God does not have libertarian free will* and yet His existence is morally significant. Why would humans need to have free will to have moral significance? One might say that God has free will in that nothing external to Him forces Him to do good. However, logical entailment is a stronger (or at least as strong) relationship than causation. God can’t control the fact that He exists; His existence logically entails He never does wrong; so He is not morally praiseworthy. Why would external causation take away praiseworthiness and not logical entailment, when both are out of the person’s control?
So either God does not have free will or He has compatibilist “free will.” (Hereafter in quotes.) “Free will” is compatible with determinism, so God could have set up our desires/inclinations so that we never desire to sin, and there would never be suffering. After all, choices (whether free or “free”) are based on unchosen desires. If it’s okay for God to have “free will” but be unable to sin, why wouldn’t it be the case for us? And many theists already believe there is no libertarian free will* in Heaven, where there is no possibility of sin.
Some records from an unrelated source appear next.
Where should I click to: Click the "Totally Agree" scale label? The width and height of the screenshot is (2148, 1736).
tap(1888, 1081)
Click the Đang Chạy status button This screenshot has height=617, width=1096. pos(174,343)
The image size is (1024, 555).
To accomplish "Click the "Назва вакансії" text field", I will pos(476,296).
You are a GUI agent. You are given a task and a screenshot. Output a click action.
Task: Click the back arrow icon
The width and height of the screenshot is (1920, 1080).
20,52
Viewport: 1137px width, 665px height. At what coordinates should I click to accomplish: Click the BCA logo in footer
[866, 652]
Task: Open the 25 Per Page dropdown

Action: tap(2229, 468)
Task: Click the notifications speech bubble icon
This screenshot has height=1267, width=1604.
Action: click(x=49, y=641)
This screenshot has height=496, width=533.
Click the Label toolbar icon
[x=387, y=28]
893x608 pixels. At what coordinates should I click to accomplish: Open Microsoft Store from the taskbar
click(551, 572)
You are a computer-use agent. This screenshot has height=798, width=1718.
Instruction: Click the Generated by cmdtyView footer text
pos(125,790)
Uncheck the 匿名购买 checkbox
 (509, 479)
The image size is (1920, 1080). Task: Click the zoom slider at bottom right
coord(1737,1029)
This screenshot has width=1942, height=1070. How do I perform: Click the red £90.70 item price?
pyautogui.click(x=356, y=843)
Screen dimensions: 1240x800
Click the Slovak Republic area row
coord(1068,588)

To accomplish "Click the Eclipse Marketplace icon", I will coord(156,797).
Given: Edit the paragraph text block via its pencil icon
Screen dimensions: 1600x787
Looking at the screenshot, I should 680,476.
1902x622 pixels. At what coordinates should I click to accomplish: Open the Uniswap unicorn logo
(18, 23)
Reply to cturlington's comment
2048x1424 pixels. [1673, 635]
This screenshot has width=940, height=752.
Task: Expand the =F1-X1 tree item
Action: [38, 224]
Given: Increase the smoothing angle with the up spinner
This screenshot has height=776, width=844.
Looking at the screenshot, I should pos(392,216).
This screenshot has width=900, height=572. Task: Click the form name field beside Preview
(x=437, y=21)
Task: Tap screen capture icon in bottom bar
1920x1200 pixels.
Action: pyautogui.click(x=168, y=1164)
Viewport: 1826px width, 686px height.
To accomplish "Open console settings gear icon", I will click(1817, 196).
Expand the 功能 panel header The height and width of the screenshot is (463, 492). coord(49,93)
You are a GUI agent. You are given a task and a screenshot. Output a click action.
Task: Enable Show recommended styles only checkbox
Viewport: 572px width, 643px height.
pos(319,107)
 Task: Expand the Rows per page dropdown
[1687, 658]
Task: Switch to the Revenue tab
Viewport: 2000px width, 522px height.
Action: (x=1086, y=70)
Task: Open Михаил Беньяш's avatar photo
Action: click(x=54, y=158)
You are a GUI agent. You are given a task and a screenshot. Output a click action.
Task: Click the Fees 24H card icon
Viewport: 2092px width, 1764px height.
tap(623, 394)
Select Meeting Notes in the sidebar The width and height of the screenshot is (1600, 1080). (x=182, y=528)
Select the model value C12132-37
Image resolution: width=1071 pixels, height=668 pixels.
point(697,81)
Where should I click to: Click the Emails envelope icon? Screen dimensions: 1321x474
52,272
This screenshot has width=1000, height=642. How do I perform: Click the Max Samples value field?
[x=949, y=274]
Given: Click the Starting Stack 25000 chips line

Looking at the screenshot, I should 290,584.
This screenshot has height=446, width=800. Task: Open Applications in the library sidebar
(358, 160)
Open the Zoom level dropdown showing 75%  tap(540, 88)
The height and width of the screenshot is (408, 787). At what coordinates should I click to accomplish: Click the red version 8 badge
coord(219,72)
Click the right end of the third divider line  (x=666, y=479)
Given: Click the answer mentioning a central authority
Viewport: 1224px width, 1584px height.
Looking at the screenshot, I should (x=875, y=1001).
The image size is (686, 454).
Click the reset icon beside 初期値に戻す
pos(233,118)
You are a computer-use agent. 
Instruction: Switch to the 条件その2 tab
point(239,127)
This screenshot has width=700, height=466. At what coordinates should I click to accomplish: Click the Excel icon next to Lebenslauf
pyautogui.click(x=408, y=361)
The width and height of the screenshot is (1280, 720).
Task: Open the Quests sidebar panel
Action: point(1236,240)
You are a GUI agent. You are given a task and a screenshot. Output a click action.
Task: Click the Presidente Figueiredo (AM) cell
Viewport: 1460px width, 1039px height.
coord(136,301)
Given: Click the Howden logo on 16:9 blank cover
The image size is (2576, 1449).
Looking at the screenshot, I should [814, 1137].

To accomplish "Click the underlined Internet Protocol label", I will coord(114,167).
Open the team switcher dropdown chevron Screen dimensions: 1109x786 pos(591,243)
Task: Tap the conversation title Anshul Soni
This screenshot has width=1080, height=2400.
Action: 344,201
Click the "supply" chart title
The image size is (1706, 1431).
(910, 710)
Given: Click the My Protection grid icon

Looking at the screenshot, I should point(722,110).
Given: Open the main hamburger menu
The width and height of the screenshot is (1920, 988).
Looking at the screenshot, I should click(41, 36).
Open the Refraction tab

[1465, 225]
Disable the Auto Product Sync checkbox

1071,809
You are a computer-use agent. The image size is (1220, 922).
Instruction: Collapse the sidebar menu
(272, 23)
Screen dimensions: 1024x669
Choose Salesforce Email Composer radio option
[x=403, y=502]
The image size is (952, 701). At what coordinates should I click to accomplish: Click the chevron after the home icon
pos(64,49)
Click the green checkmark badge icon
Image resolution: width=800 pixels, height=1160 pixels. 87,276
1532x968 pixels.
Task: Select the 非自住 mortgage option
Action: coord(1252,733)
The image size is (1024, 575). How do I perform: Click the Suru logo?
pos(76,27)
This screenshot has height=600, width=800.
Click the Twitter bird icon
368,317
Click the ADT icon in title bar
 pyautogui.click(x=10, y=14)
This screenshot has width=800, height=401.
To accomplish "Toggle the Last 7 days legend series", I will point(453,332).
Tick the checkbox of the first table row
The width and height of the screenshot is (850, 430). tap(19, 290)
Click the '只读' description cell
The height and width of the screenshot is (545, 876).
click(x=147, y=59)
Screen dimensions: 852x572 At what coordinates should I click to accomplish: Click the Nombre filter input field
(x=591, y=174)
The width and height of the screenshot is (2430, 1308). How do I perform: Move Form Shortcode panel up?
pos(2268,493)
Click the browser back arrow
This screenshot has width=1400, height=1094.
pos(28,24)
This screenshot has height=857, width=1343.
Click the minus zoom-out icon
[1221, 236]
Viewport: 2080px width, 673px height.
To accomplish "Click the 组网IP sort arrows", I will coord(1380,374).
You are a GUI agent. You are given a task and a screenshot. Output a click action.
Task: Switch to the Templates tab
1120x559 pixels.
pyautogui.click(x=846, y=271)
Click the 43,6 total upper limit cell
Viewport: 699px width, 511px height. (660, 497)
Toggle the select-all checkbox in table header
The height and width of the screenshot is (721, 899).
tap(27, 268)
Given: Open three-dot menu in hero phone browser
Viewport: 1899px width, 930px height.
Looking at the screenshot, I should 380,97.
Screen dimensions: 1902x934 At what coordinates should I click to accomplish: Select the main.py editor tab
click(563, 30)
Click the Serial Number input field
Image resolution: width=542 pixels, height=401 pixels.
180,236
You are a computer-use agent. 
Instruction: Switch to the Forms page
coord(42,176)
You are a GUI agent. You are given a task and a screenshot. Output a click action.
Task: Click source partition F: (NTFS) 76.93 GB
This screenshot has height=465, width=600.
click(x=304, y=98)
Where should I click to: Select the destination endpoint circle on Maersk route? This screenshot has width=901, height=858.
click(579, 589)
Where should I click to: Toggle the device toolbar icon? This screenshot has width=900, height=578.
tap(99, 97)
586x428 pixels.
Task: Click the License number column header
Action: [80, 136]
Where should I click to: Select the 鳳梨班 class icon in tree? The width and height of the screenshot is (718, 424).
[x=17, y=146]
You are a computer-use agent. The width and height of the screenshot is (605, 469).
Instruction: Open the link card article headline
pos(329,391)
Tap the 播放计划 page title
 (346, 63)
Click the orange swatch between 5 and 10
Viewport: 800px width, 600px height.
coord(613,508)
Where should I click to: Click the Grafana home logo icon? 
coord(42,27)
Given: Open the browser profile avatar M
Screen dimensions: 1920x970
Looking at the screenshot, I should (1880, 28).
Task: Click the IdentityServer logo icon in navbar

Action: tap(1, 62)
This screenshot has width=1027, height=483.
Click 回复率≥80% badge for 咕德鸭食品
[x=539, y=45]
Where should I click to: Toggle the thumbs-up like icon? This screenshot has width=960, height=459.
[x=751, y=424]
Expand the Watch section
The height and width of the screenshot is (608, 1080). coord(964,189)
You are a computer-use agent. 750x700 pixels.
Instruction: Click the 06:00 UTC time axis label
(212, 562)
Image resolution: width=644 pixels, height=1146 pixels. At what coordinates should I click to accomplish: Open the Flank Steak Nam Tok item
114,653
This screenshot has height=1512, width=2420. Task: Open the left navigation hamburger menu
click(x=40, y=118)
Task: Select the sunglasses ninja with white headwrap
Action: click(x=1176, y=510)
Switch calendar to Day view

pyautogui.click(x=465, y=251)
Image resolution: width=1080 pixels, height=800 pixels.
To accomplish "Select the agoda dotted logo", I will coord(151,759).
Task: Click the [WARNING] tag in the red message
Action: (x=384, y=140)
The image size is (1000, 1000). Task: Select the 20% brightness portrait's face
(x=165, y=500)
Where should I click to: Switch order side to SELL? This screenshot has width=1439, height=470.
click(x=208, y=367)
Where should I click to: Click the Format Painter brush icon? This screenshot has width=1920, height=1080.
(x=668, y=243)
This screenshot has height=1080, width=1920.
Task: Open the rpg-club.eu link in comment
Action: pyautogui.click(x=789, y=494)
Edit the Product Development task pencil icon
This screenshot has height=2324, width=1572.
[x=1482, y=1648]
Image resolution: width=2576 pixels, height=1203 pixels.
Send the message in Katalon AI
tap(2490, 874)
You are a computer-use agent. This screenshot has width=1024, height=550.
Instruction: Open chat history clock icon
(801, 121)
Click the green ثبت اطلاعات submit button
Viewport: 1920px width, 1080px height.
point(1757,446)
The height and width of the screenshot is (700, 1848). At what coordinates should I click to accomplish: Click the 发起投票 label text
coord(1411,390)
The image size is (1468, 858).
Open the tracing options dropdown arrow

In addition to the undesirability of libertarian free will, it also seems like an incoherent idea. One does what one desires** – and you can’t choose what you desire, lest that ‘choice’ be baseless or based on what one desires to desire. This leads to a regress, for that second-order desire (if not determinate/fixed) would be random or based on a third-order desire, ad infinitum. If one suggests that one can choose between opposing desires, without some higher-order desire or motivating principle, it is ultimately random which desire you act on. It’s not like you any control over what desire took priority, for that would lead to a regress again. You’re just witnessing yourself do something, and then you’re somehow held accountable for it. (In my opinion, the randomness of free will is a death blow to free will theisms.)
I know this won’t apply to open theists, but for Catholics and Orthodox: doesn’t your Church infallibly teach that God knows the future? If God knows that I am going to Heaven or Hell (let’s say Hell), and God is never wrong, then I haven’t a shot at Heaven, for it’s impossible to change what God already knows. At this point, one may say “knowing X doesn’t cause X to happen,” to which I would agree, but that misses the point. I’m not saying God’s foreknowledge makes things happen, but that it entails things happen. What God foreknows cannot fail to be the case – if it cannot fail to be the case, then it must happen by necessity***. I can’t change a proposition that’s already true or false – and it’s already true that I’ll be damned.
God does not have libertarian free will* and yet His existence is morally significant. Why would humans need to have free will to have moral significance? One might say that God has free will in that nothing external to Him forces Him to do good. However, logical entailment is a stronger (or at least as strong) relationship than causation. God can’t control the fact that He exists; His existence logically entails He never does wrong; so He is not morally praiseworthy. Why would external causation take away praiseworthiness and not logical entailment, when both are out of the person’s control?
So either God does not have free will or He has compatibilist “free will.” (Hereafter in quotes.) “Free will” is compatible with determinism, so God could have set up our desires/inclinations so that we never desire to sin, and there would never be suffering. After all, choices (whether free or “free”) are based on unchosen desires. If it’s okay for God to have “free will” but be unable to sin, why wouldn’t it be the case for us? And many theists already believe there is no libertarian free will* in Heaven, where there is no possibility of sin.
In addition to the undesirability of libertarian free will, it also seems like an incoherent idea. One does what one desires** – and you can’t choose what you desire, lest that ‘choice’ be baseless or based on what one desires to desire. This leads to a regress, for that second-order desire (if not determinate/fixed) would be random or based on a third-order desire, ad infinitum. If one suggests that one can choose between opposing desires, without some higher-order desire or motivating principle, it is ultimately random which desire you act on. It’s not like you any control over what desire took priority, for that would lead to a regress again. You’re just witnessing yourself do something, and then you’re somehow held accountable for it. (In my opinion, the randomness of free will is a death blow to free will theisms.)
I know this won’t apply to open theists, but for Catholics and Orthodox: doesn’t your Church infallibly teach that God knows the future? If God knows that I am going to Heaven or Hell (let’s say Hell), and God is never wrong, then I haven’t a shot at Heaven, for it’s impossible to change what God already knows. At this point, one may say “knowing X doesn’t cause X to happen,” to which I would agree, but that misses the point. I’m not saying God’s foreknowledge makes things happen, but that it entails things happen. What God foreknows cannot fail to be the case – if it cannot fail to be the case, then it must happen by necessity***. I can’t change a proposition that’s already true or false – and it’s already true that I’ll be damned.